Following Thursday’s news that Willie Walsh will retire in June, John Strickland, assesses the International Airlines Group chief executive’s "enviable legacy" and his impact on the aviation industry.
Willie Walsh started his career as a pilot with Aer Lingus and is one of the few industry leaders who has succeeded in crossing the divide from the technical capability of flying an aircraft to demonstrating the broad skills required to run a successful airline.
This gave him a valuable understanding of the real world daily operational complexity which airlines face, something not always sufficiently recognised by many senior airline executives.
I’ve had the opportunity to meet with Walsh on many occasions and always enjoyed our discussions and admired his straight-forward, down-to-earth sincerity.
What he says has always made sense to me.
Sometimes direct or blunt, but with Walsh, what you see is what you get, he tells it like it is. His track record is phenomenal. Just one of his achievements would look impressive on a CV but there’s a long list.
Nor are these run of the mill ’normal’ business achievements either, each one has been both challenging and difficult to accomplish, demonstrating Walsh’s great determination and single mindedness in the pursuit of his goals.
Starting with Aer Lingus, which he saved from likely bankruptcy, he took difficult decisions on job cuts and recognised the need to treat competitor Ryanair seriously, learning from its unorthodox approach, not least the requirement to instil a disciplined focus on costs.
Moving to British Airways he saw the necessity for a serious shake-up, dragging it into the increasingly tough competitive environment of the 21st century. Being a premium airline doesn’t mean that cost control can be ignored and this is something which Walsh imbued into its DNA.
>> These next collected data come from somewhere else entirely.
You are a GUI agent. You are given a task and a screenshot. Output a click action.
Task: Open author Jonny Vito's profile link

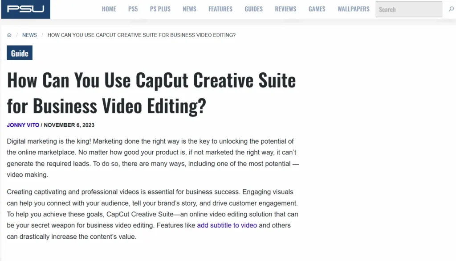23,125
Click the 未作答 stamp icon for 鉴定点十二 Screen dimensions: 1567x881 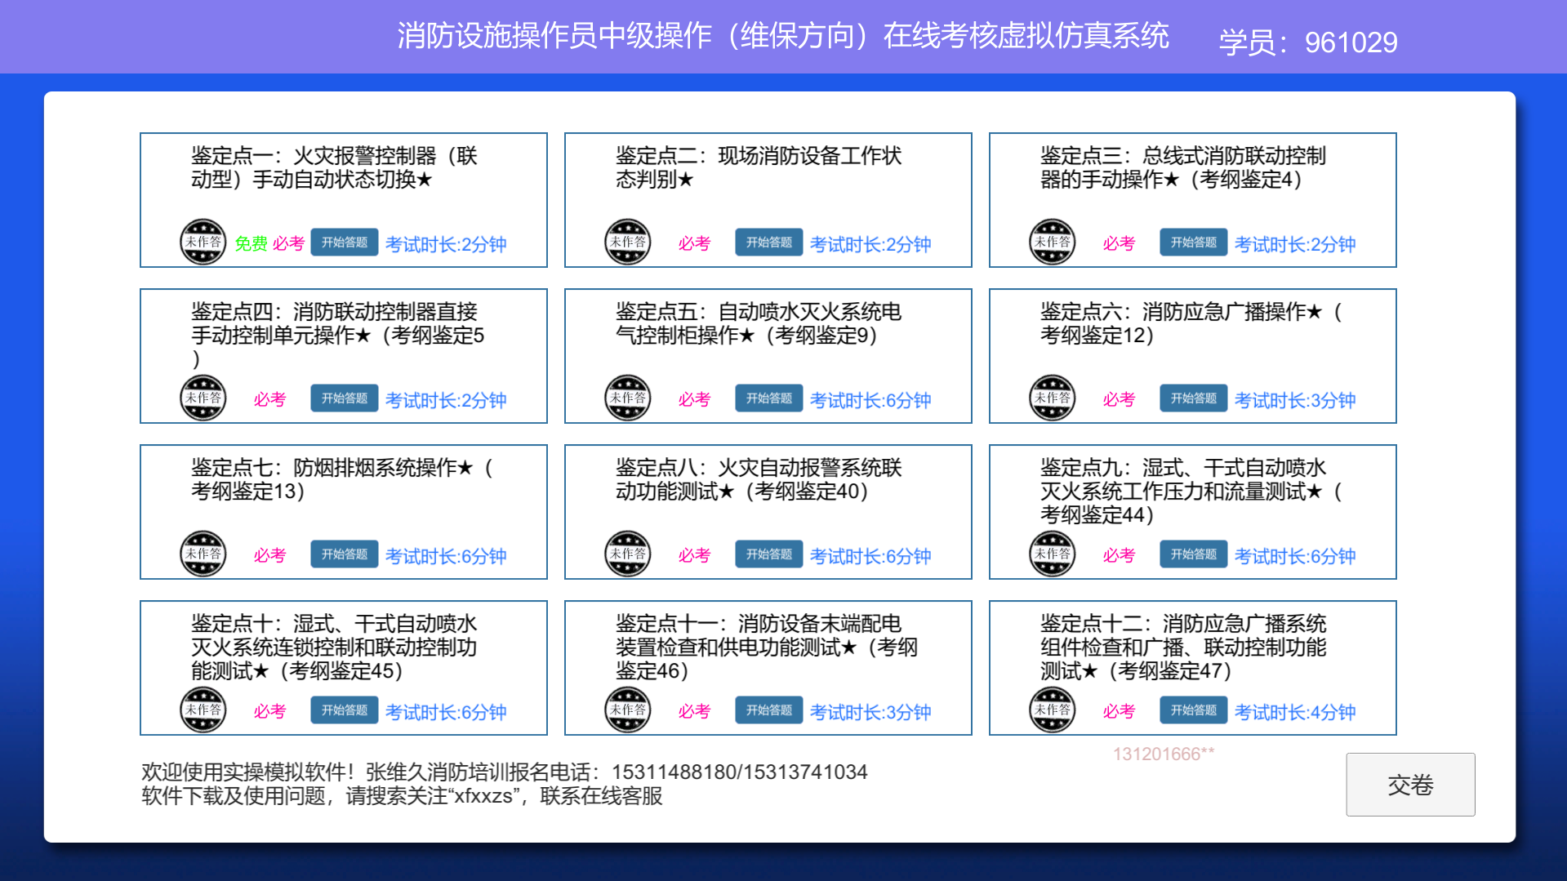pyautogui.click(x=1052, y=710)
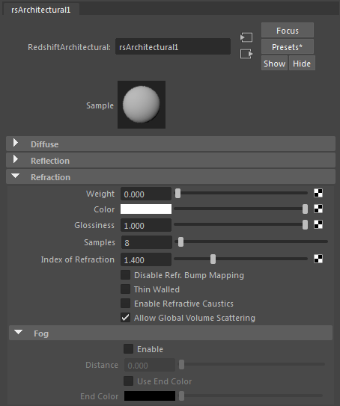Click the white Refraction Color swatch
Viewport: 340px width, 406px height.
pos(146,209)
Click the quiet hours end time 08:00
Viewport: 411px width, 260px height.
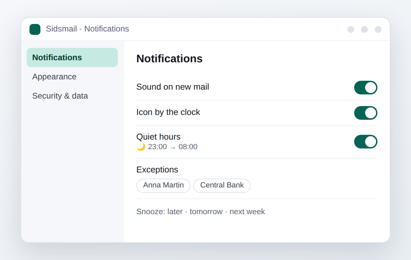[x=188, y=147]
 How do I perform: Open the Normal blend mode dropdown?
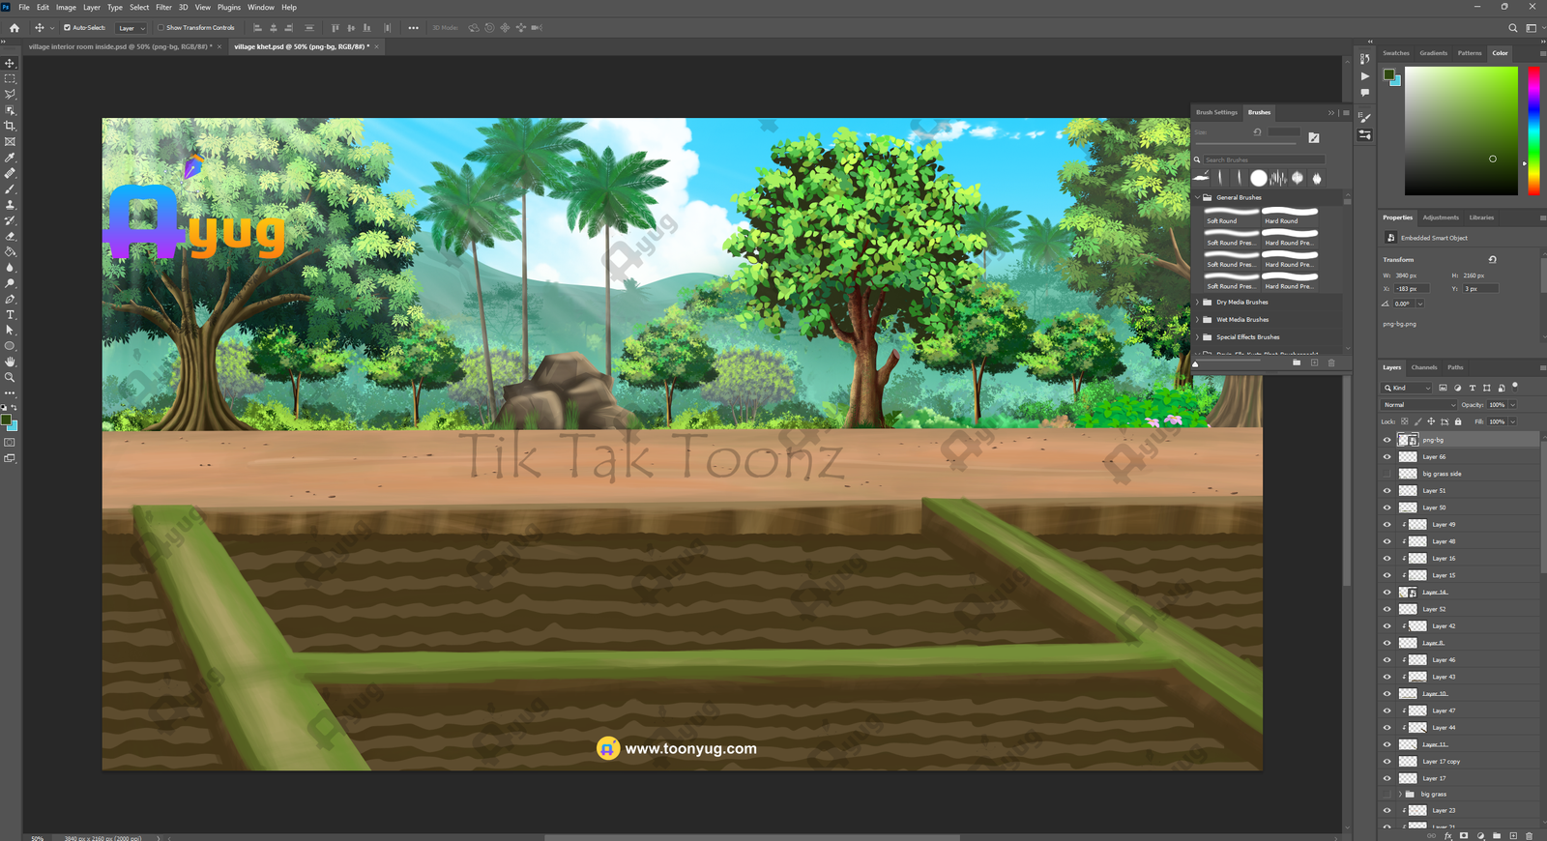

There have been challenges, of course, but it’s not by chance that BA’s financial performance is streets ahead of its peers.
Another major achievement while at BA was his promulgation of the transatlantic joint venture with American Airlines, allowing the airline to match what Air France and KLM and Lufthansa were already doing with their US partners.
This is a cornerstone of BA’s success today and something for which previous generations of BA management had not succeeded in getting regulatory approval.
With the establishment of IAG, initially between BA and Iberia, there were many sceptics who argued this was a poor attempt by BA to copy the merger of Air France and KLM and to emulate Lufthansa’s acquisition moves.
Walsh has shaped the group today into a true industry leader, far ahead of its peers and one of the few regular dividends payers to shareholders.
He handed Luis Gallego, his successor at IAG, the task of sorting out Iberia and today it has been transformed financially from loss to sustained profit and in service delivery with a long run as the most punctual airline globally.
Walsh sees IAG as a key industry consolidator and has been skilful in adding valuable acquisitions for the group. BMI, which made losses while owned by Lufthansa, was acquired by IAG, significantly strengthening its Heathrow position.
Returning to where he began, the acquisition of Aer Lingus required a long campaign with Irish politicians and unions to convince them that this would not be a retrograde step.
Walsh stepped up to the plate and today, Aer Lingus is delivering record levels of profitability and growth that could not have been imagined had it remained independent.
So as the Willie Walsh era draws to a close at IAG, he goes out on a high leaving behind a legacy which is the envy of many around the world.
John Strickland is an aviation industry consultant and director of JLS consulting.